For her first years in the United States, Du worked in a garment factory while her husband secured a job as a repairman. In 1981, using a small business loan, the family purchased their first convenience market in San Fernando. Seeking higher profits, they later sold that business to operate a similar store in Newhall. In 1989, the family purchased the Empire Liquor Market for $380,000. As a deaconess of a conservative Presbyterian church, Du had expressed her discomfort with earning a living by selling liquor.

The Empire Liquor Market was located at the intersection of West 91st Street and South Figueroa Street, in the Vermont Vista neighborhood of Los Angeles.Although normally staffed by her husband and her son, Joseph, Soon Ja Du worked occasional weekend mornings to avoid busier periods.

The market developed a hostile reputation within the neighborhood.
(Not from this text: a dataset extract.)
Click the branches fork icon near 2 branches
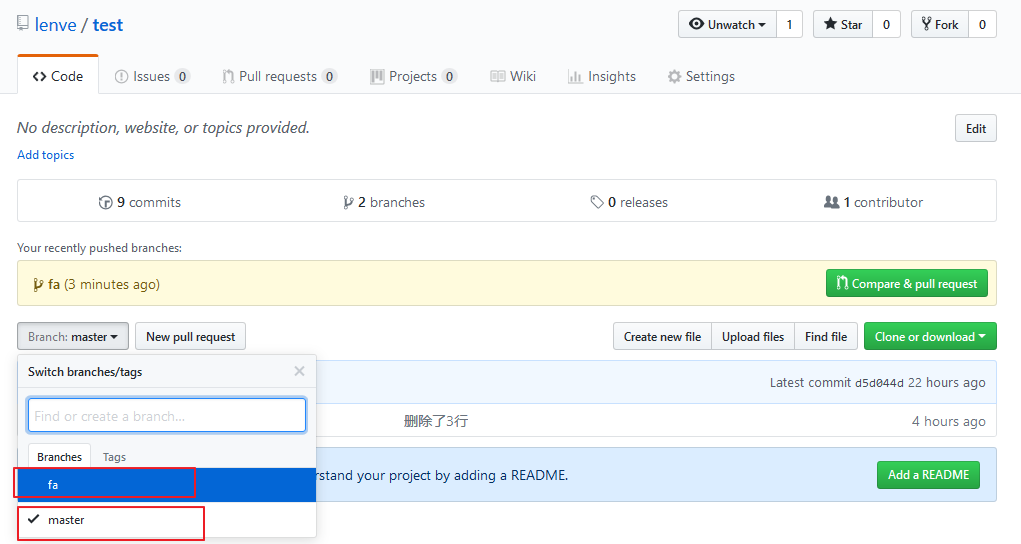1021x544 pixels. [348, 203]
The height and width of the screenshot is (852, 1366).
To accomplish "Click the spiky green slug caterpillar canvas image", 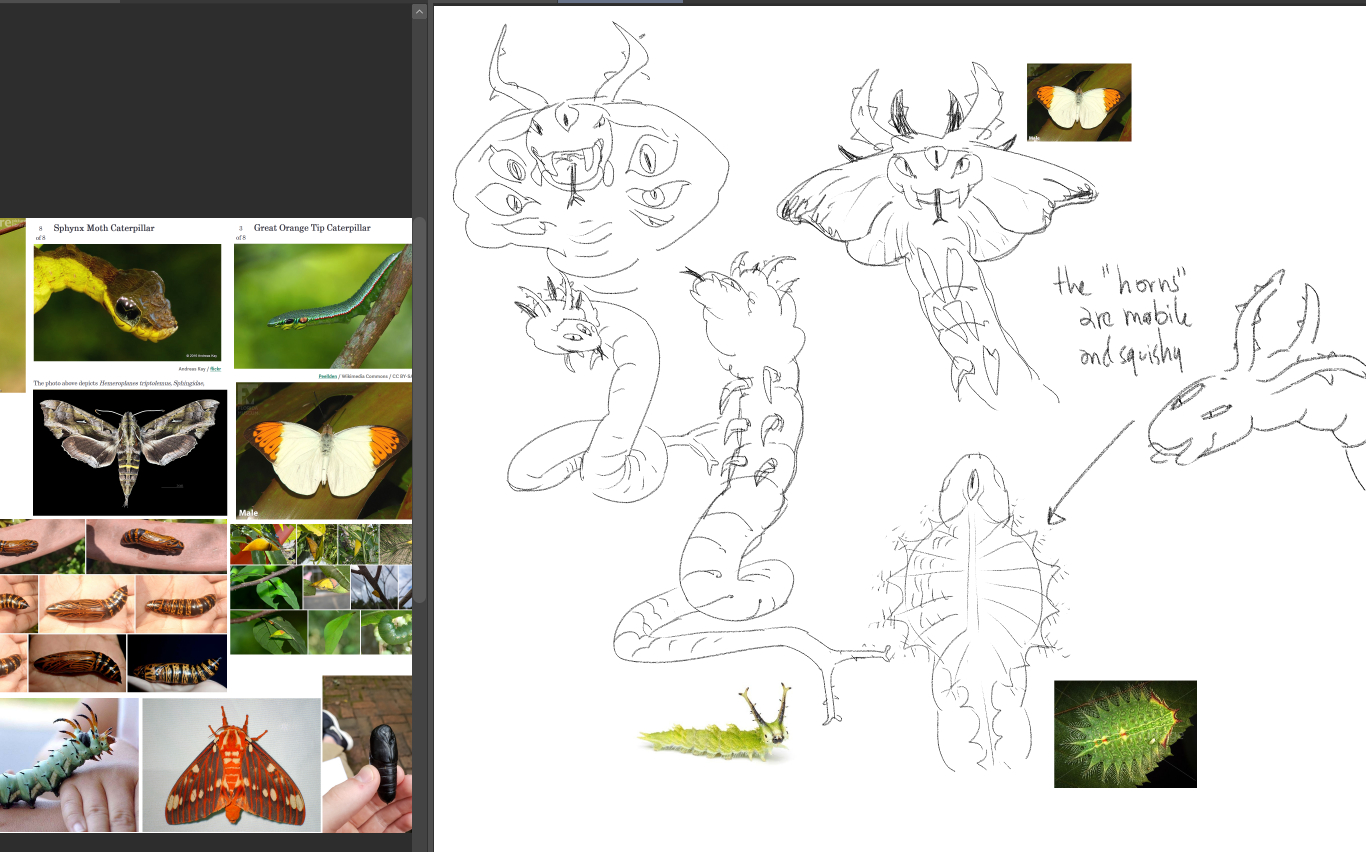I will pyautogui.click(x=1125, y=734).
Harlins’ grandmother warned her and her other grandchildren not to shop at the Du family's store. Latasha’s uncle, Richard Harlins briefly worked at the store but cited what he characterized as hostile and suspicious treatment towards the local clientele and its Black employees and his reason for his resignation. Some of the local residents chose to avoid shopping at the market.
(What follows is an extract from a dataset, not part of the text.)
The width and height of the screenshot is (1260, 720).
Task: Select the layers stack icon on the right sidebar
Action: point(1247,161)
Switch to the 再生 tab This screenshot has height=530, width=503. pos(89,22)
On the morning of Saturday, March 16, 1991, Soon Ja Du was working behind the counter while her husband slept outside in a delivery van parked in front of the store. The store was a short walk from Harlins home. Shortly before 10:00 a.m., Harlins entered the market and placed a $1.79 bottle of orange juice in an outside pocket of her backpack. Du concluded that Harlins was attempting to shoplift and failed to notice the $2.00 cash Harlins held openly in her hand. Du later told police that she asked Harlins if she intended to pay, to which Harlins had replied "What orange juice?" However, two child eyewitnesses disputed this, testifying at trial that Du immediately accused Harlins of stealing, and that Harlins had stated she intended to pay.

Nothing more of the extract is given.